→ **TASK DESCRIPTION**
Retype the lines of the records beginning with the one that contains "This screenshot has width=1082, height=665." and ending with the one that contains "Action: (x=104, y=486)", both included.

=-=-=-=-=

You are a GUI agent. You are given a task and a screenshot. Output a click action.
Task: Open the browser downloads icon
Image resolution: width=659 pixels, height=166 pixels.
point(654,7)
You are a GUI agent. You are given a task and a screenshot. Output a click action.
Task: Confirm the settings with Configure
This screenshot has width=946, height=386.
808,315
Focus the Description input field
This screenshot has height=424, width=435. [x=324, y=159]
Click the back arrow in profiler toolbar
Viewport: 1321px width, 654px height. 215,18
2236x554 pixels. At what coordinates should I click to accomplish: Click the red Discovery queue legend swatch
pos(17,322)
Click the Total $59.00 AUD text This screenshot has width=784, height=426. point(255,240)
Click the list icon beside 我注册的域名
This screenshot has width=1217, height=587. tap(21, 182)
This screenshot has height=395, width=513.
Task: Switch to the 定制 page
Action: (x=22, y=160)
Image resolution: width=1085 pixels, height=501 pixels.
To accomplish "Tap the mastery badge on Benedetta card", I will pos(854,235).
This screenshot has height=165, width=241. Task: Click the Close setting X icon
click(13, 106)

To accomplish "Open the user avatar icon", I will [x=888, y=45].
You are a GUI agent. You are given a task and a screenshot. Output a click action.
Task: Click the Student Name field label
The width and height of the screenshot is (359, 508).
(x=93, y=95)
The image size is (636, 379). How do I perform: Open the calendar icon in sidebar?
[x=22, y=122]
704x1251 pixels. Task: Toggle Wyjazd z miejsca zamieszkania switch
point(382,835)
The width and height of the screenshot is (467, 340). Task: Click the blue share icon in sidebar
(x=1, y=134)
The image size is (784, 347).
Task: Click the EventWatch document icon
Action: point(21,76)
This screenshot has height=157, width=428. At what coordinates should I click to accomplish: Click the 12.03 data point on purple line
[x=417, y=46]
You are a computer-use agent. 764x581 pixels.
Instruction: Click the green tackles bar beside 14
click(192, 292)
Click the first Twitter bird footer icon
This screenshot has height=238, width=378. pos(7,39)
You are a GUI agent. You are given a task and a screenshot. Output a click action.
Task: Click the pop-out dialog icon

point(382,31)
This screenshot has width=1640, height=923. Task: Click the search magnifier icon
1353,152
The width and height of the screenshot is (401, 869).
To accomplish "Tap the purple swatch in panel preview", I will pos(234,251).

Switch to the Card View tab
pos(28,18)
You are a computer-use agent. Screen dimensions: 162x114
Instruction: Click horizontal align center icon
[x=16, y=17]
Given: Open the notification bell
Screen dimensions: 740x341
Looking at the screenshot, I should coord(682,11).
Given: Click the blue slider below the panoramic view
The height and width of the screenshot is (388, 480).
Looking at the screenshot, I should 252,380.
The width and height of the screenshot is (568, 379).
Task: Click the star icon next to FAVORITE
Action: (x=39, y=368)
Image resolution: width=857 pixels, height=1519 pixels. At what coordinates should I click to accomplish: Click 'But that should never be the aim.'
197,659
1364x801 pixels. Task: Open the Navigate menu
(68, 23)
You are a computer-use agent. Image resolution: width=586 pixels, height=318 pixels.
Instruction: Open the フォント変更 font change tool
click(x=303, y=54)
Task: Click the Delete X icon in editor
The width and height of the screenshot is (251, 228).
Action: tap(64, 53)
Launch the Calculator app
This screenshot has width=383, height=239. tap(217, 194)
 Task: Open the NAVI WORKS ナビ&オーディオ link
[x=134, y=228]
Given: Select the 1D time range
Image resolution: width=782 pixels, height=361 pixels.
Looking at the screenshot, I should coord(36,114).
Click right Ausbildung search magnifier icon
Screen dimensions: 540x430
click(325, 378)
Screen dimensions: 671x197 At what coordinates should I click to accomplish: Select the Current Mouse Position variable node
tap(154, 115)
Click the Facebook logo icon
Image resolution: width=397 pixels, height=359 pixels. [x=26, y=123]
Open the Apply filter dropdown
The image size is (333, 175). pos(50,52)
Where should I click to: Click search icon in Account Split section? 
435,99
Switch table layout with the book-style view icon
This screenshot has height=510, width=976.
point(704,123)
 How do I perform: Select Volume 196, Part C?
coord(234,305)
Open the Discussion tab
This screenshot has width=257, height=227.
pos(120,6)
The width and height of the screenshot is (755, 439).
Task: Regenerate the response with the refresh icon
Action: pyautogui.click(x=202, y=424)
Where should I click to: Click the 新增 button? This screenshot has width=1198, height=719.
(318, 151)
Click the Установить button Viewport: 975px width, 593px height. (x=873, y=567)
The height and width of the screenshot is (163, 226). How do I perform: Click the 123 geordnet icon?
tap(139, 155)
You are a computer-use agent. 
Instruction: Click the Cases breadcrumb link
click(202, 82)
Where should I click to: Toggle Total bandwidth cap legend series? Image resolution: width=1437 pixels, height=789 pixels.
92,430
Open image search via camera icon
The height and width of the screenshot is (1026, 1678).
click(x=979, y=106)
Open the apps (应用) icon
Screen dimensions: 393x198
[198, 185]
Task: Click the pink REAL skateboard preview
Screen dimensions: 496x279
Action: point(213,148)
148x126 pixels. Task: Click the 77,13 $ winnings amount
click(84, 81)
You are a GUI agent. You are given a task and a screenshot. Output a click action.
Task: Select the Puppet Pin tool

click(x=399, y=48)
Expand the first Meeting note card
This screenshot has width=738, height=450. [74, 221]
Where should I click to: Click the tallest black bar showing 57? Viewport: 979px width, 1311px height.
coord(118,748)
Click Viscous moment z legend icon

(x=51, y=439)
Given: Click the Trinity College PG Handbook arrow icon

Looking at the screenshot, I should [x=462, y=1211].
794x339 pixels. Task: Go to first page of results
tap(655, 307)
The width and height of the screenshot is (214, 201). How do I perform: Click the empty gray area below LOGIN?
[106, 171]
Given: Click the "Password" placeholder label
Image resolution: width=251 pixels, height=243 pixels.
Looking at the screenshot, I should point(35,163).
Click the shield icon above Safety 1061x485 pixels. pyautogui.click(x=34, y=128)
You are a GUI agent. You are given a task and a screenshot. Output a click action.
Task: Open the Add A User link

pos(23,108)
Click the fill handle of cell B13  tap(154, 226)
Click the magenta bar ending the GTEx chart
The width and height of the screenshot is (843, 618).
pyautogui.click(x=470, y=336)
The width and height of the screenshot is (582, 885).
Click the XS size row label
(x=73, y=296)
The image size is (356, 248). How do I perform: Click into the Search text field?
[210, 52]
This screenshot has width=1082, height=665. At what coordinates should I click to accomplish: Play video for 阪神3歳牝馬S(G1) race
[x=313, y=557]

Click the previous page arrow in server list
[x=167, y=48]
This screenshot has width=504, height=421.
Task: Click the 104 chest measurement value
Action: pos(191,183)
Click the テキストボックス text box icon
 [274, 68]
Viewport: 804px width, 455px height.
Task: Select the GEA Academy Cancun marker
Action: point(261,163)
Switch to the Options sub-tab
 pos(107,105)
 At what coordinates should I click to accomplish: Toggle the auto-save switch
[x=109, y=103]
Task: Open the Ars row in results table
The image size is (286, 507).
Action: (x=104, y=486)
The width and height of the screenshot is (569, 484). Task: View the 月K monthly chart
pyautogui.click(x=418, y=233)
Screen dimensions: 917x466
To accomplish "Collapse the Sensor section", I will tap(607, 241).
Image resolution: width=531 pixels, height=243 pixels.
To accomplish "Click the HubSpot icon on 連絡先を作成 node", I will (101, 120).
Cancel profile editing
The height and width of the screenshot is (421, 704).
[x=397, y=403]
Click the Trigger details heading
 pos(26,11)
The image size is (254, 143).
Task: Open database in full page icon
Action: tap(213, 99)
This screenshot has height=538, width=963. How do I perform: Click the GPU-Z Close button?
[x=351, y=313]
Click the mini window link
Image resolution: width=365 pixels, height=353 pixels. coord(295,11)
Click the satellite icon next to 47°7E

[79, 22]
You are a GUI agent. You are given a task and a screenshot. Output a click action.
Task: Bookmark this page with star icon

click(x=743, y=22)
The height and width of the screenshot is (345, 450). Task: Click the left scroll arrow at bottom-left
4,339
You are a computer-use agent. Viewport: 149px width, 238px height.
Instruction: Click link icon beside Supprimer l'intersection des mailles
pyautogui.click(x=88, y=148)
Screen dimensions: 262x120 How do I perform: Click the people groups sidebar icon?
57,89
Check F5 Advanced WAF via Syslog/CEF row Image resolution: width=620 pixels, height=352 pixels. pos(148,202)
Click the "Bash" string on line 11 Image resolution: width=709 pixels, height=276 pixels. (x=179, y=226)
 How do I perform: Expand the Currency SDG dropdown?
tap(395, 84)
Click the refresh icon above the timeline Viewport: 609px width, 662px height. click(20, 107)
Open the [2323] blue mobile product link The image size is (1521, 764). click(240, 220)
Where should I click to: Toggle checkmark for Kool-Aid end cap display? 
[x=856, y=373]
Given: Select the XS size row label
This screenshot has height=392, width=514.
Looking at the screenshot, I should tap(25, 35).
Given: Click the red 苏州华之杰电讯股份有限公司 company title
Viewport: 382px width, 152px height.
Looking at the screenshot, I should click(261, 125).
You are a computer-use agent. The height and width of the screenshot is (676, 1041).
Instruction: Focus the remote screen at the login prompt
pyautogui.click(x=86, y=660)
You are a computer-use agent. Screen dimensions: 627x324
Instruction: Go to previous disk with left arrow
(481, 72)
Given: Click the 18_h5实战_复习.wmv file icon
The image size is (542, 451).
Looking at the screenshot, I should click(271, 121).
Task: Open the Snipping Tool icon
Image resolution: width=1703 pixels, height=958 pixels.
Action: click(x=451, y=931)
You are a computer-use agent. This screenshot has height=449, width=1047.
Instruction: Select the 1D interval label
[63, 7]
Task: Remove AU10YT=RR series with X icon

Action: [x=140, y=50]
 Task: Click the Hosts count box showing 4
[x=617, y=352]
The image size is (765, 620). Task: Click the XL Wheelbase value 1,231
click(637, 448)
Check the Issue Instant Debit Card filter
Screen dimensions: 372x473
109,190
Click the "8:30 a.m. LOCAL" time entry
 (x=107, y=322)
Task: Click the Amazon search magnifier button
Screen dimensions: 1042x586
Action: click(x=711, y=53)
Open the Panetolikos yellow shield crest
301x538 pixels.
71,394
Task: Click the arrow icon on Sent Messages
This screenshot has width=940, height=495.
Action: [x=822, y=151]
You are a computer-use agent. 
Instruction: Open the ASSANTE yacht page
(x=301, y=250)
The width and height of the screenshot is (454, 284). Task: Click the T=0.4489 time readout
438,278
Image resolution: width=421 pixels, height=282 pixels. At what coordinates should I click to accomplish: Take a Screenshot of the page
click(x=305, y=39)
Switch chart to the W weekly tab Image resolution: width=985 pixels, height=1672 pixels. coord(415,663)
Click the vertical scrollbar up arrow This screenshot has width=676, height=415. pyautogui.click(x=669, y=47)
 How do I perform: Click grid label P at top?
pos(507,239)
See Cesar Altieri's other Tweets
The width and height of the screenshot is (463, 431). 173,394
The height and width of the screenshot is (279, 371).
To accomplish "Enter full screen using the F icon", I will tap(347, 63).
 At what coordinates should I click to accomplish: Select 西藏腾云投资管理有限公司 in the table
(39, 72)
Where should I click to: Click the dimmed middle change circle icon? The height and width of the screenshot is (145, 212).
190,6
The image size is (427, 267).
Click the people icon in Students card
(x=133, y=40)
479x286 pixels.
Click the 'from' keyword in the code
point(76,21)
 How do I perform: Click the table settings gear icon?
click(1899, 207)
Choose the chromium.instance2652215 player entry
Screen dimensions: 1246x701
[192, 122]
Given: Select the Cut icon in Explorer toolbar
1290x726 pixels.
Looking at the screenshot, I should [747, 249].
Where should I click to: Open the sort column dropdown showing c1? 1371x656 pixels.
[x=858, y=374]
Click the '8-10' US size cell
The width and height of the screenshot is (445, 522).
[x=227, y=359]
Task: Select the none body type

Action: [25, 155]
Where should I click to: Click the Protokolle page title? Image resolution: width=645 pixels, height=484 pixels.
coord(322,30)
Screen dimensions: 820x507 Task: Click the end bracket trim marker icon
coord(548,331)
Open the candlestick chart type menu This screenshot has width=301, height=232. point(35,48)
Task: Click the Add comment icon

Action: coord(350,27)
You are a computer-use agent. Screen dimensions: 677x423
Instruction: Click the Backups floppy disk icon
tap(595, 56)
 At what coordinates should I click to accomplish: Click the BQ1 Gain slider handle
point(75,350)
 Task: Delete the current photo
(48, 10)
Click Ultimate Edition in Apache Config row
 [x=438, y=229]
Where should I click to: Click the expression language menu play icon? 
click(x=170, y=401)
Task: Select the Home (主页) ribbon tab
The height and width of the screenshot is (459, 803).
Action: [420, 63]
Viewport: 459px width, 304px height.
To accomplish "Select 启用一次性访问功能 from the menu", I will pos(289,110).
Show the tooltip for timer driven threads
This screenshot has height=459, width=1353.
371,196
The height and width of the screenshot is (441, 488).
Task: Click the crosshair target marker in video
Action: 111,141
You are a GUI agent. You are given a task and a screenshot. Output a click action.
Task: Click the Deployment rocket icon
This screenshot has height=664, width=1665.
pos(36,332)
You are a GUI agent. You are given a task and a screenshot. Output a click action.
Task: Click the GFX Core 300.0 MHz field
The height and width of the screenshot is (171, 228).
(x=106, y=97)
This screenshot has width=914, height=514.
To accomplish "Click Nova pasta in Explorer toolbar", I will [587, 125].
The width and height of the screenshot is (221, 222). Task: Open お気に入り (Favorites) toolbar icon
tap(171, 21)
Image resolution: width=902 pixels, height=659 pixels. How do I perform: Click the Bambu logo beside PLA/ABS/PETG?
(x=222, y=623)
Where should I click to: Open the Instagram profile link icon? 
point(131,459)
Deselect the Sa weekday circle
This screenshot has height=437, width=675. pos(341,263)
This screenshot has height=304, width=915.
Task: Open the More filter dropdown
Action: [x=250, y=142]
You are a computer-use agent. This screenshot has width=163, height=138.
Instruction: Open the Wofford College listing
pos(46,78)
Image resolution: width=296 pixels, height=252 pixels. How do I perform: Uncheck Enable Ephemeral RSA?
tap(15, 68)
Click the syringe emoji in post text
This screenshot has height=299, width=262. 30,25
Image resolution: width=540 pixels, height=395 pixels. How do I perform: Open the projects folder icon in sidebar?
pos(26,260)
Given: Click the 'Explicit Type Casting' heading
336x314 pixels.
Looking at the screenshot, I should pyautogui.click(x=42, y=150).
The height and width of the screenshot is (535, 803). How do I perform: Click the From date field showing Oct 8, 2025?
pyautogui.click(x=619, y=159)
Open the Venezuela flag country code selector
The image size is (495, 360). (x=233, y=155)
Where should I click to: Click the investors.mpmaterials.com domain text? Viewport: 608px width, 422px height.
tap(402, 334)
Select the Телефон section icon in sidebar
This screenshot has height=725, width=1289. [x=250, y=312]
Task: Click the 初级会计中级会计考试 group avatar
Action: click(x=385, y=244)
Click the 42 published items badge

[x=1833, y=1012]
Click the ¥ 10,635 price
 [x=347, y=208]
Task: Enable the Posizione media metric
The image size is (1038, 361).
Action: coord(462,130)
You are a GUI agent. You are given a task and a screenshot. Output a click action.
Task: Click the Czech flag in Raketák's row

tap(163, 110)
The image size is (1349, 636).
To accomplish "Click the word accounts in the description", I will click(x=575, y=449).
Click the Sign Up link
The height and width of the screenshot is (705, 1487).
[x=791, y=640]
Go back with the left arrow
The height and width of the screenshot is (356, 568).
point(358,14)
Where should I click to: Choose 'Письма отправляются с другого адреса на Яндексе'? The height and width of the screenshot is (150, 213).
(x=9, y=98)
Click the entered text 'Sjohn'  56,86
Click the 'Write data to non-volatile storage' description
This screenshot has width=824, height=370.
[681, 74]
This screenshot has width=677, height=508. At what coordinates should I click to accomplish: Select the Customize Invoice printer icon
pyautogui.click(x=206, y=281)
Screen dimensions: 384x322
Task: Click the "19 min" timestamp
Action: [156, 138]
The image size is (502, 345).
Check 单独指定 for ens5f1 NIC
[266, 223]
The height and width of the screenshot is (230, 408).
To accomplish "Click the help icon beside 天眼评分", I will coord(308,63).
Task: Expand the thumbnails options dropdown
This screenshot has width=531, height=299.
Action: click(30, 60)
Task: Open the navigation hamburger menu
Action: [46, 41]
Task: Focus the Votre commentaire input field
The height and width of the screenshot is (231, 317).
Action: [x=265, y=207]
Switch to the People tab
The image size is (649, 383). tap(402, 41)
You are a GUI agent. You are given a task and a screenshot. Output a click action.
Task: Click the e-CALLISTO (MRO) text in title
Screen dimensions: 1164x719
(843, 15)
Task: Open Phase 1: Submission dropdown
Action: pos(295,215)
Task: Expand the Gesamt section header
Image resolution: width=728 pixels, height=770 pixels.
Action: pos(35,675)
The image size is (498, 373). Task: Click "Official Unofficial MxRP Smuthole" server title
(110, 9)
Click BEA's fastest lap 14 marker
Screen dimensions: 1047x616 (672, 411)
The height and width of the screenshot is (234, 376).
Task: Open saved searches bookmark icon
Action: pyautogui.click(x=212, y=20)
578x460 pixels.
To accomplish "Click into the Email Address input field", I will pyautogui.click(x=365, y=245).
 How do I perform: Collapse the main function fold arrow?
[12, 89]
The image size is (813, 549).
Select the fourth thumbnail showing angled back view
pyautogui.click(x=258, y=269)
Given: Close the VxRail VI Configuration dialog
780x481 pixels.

=-=-=-=-=

→ **RESULT**
This screenshot has width=1082, height=665. At what coordinates should I click to accomplish: Play video for 阪神3歳牝馬S(G1) race
[x=313, y=557]

Click the previous page arrow in server list
[x=167, y=48]
This screenshot has width=504, height=421.
Task: Click the 104 chest measurement value
Action: pos(191,183)
Click the テキストボックス text box icon
 [274, 68]
Viewport: 804px width, 455px height.
Task: Select the GEA Academy Cancun marker
Action: point(261,163)
Switch to the Options sub-tab
 pos(107,105)
 At what coordinates should I click to accomplish: Toggle the auto-save switch
[x=109, y=103]
Task: Open the Ars row in results table
The image size is (286, 507).
Action: (x=104, y=486)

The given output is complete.